International Edition
| No. | Title | Writer(s) | Length |
|---|---|---|---|
| 16. | "The Last Words You Said" (Feat. Richard Marx) | Janey Clewer, Richard Marx | 4:12 |
| Total length: |  |  | 59:33 |

Eden & Time to Say Goodbye Edition
| No. | Title | Writer(s) | Length |
|---|---|---|---|
| 1. | "Time to Say Goodbye (Con te partirò)" (Feat.

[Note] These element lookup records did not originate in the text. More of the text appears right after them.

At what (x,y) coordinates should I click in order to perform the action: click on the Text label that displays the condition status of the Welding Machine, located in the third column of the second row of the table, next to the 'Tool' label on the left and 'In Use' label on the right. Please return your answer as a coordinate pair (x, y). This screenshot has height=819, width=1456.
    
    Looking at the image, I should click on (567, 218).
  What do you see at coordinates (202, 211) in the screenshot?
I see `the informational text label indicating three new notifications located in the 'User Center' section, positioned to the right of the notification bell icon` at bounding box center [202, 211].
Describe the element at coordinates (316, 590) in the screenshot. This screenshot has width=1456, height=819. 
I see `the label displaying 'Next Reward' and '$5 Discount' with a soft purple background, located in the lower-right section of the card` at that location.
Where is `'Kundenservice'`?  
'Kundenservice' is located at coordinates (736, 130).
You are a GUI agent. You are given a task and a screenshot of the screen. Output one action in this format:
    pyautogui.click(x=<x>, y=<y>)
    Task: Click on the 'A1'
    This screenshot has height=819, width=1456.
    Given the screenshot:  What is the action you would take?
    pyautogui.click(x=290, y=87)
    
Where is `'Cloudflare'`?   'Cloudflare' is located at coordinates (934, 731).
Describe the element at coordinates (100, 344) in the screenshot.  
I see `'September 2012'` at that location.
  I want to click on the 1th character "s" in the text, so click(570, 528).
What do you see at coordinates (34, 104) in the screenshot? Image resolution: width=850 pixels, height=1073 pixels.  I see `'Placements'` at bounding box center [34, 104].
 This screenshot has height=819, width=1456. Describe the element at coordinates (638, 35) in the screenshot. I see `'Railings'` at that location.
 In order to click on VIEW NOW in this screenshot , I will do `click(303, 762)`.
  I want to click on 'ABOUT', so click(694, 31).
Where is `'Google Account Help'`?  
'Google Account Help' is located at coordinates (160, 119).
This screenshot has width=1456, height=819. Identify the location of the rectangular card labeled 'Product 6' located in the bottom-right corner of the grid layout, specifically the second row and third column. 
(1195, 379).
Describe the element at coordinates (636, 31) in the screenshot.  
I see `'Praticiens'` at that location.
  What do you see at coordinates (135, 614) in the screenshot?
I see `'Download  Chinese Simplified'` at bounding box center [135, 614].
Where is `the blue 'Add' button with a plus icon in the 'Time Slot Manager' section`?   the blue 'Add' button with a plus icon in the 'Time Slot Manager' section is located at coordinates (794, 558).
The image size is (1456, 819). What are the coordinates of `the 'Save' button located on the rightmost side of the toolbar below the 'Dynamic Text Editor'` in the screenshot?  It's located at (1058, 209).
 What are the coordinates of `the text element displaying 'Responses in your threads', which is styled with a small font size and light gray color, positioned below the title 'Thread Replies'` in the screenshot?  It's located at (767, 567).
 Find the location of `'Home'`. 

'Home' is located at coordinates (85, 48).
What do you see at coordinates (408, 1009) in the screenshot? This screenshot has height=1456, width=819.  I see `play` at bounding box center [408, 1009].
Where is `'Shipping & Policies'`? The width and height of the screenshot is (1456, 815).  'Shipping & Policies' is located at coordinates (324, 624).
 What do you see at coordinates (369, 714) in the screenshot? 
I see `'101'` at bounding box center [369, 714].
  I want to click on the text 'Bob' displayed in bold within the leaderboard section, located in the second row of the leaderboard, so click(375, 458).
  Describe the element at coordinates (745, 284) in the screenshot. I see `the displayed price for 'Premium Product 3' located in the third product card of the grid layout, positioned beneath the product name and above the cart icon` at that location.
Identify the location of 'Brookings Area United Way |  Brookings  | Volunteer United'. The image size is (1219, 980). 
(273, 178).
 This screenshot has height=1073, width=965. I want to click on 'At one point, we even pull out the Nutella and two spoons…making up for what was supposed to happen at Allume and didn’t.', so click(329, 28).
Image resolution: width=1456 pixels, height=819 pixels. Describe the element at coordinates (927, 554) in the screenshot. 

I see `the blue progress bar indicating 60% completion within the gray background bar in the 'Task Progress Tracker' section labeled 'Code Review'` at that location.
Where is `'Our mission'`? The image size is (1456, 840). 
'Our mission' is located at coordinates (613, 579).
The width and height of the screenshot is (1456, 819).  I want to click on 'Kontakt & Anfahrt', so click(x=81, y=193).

Andrea Bocelli) | Francesco Sartori, Lucio Quarantotto | 4:08 |
| 2. | "Sleep Tight" (Previously Unreleased) |  | 3:37 |
| 3. | "You Take My Breath Away" | Peterson, Brightman | 7:11 |
| 4. | "Time to Say Goodbye (Con te partirò)" (Sarah's Intimate Version) | Sartori/Quarantotto | 4:08 |
| 5. | "Desert Rose" |  | 2:08 |
| Total length: |  |  | 21:13 |

VCD Edition – US Audiophile Edition
| No. | Title | Length |
|---|---|---|
| 1. | "Eden" (Music Video) | 3:59 |
| 2. | "Deliver Me" (Music Video) | 4:00 |
| 3. | "Who Wants to Live Forever" (Music Video) | 3:56 |
| 4. | "Artist Interview" | 10:00 |
| Total length: |  | 21:57 |

VCD Edition – Live in Taipei
| No. | Title | Length |
|---|---|---|
| 1. | "Il Mio Cuore Va" (Live Performance) | 5:42 |
| 2. | "So Many Things" (Live Performance) | 4:02 |
| 3. | "Eden" (Live Performance) | 4:53 |
| 4. | "Anytime, Anywhere" (Live Performance) | 3:57 |
| 5. | "Only An Ocean Away" (Live Performance) | 6:25 |
| Total length: |  | 23:79 |

==Singles==
- "Eden" (1998)
- "Deliver Me" (1999)
- "So Many Things" (1999)
- "The Last Words You Said" (1999)
- "Dust in the Wind" (1999)

==Charts==

Weekly chart performance for Eden
| Chart (1998–99) | Peak position |
|---|---|
| Austrian Albums (Ö3 Austria) | 9 |
| Canada Top Albums/CDs (RPM) | 10 |
| Danish Albums (Hitlisten) | 10 |
| Dutch Albums (Album Top 100) | 43 |
| Finnish Albums (Suomen virallinen lista) | 13 |
| German Albums (Offizielle Top 100) | 34 |
| New Zealand Albums (RMNZ) | 6 |
| Norwegian Albums (VG-lista) | 6 |
| Swedish Albums (Sverigetopplistan) | 2 |
| US Billboard 200 | 65 |
| US Top Classical Albums (Billboard) | 1 |

==Certifications==

| Region | Certification | Certified units/sales |
| Argentina (CAPIF) | Gold | 30,000^{^} |
| Brazil (Pro-Música Brasil) | Gold | 100,000^{*} |
| Canada (Music Canada) | Platinum | 100,000^{^} |
| Denmark (IFPI Danmark) | Platinum | 50,000^{^} |
| Norway (IFPI Norway) | Platinum | 50,000^{*} |
| Sweden (GLF) | Platinum | 80,000^{^} |
| South Korea | — | 38,878 |
| United States (RIAA) | Gold | 500,000^{^} |
^{*} Sales figures based on certification alone. ^{^} Shipments figures based on certification alone.